统计单词的个数,也可以用MapReduce编程

select word, count(1) as c 
from
(select explode(split(sentence, "\t")) as word from hive_wc ) t
group by word
order by c desc;

问题:

1. null 0 “” ‘‘的区别 null 为空值,但是不一定是0;0就是为0;”“为空值;’‘表示有一个空字符串的

2. 求每个部门、工作岗位的最高薪资

select emp.deptno,ename,sal
from emp,
(select deptno,max(sal)maxsal from emp group by deptno) t
where emp.deptno=t.deptno and emp.sal=t.maxsal;

3. desc function extended abs; 中出现的案例是怎么来的呢?

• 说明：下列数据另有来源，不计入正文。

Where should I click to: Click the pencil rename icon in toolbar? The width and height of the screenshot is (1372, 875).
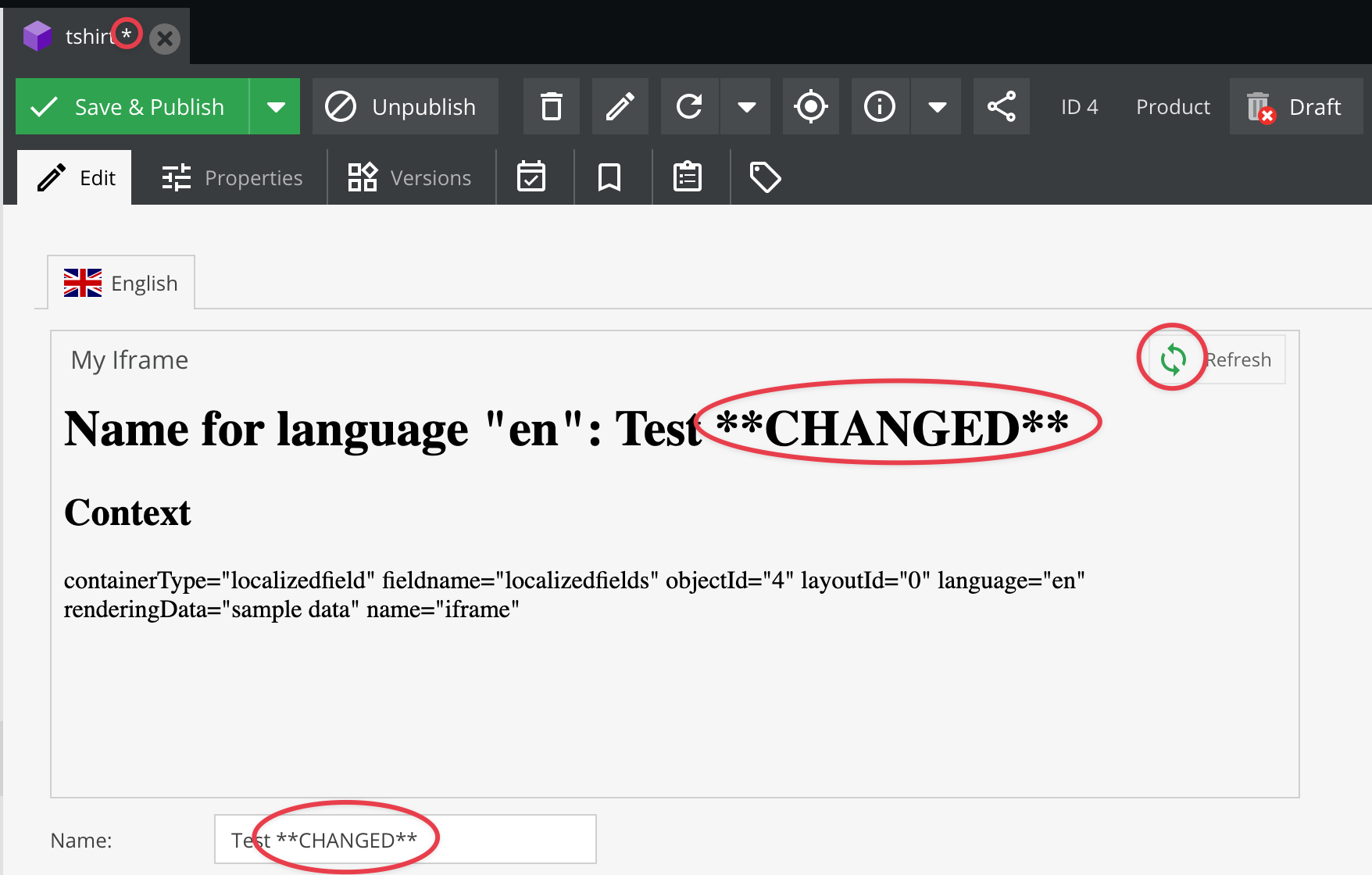pyautogui.click(x=620, y=106)
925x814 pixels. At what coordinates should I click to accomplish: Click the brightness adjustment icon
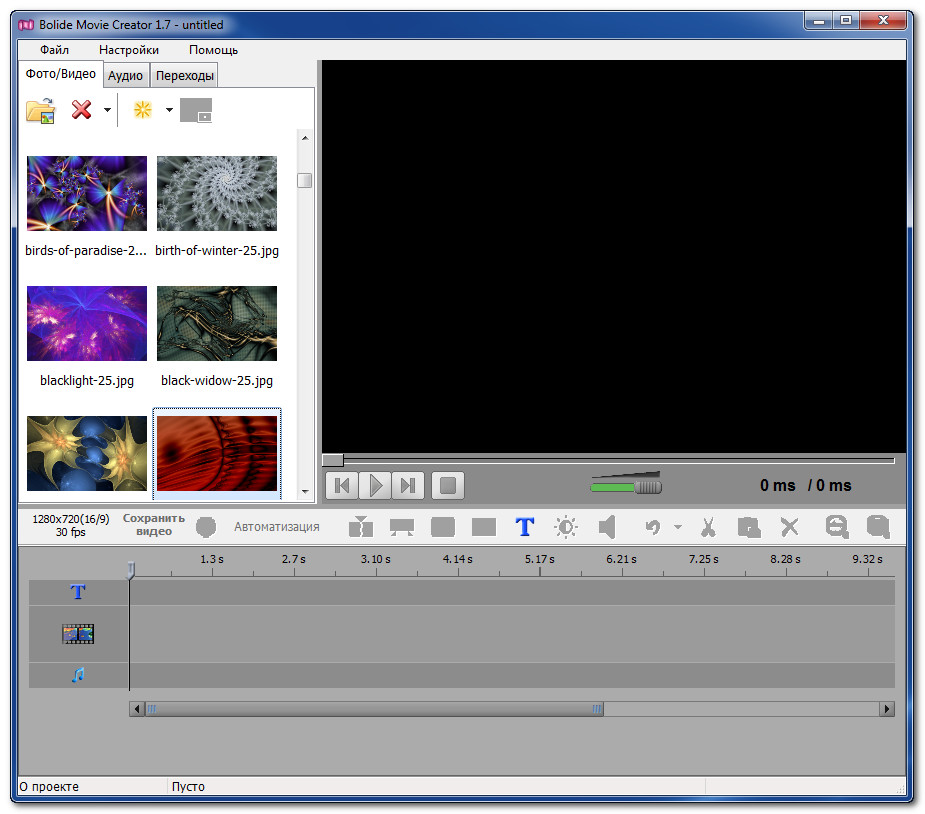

hive (d6_hive)> desc function extended abs;
OK
abs(x) - returns the absolute value of x
Example:

SELECT abs(0) FROM src LIMIT 1;
 0
SELECT abs(-5) FROM src LIMIT 1;
 5
Time taken: 0.015 seconds, Fetched: 6 row(s)
hive (d6_hive)> 

在源码中有说明

hive源码

4. 求每个月月底

hive (d6_hive)> select last_day('2019-02-12') from dual;
OK
2019-02-28
Time taken: 0.034 seconds, Fetched: 1 row(s)
hive (d6_hive)>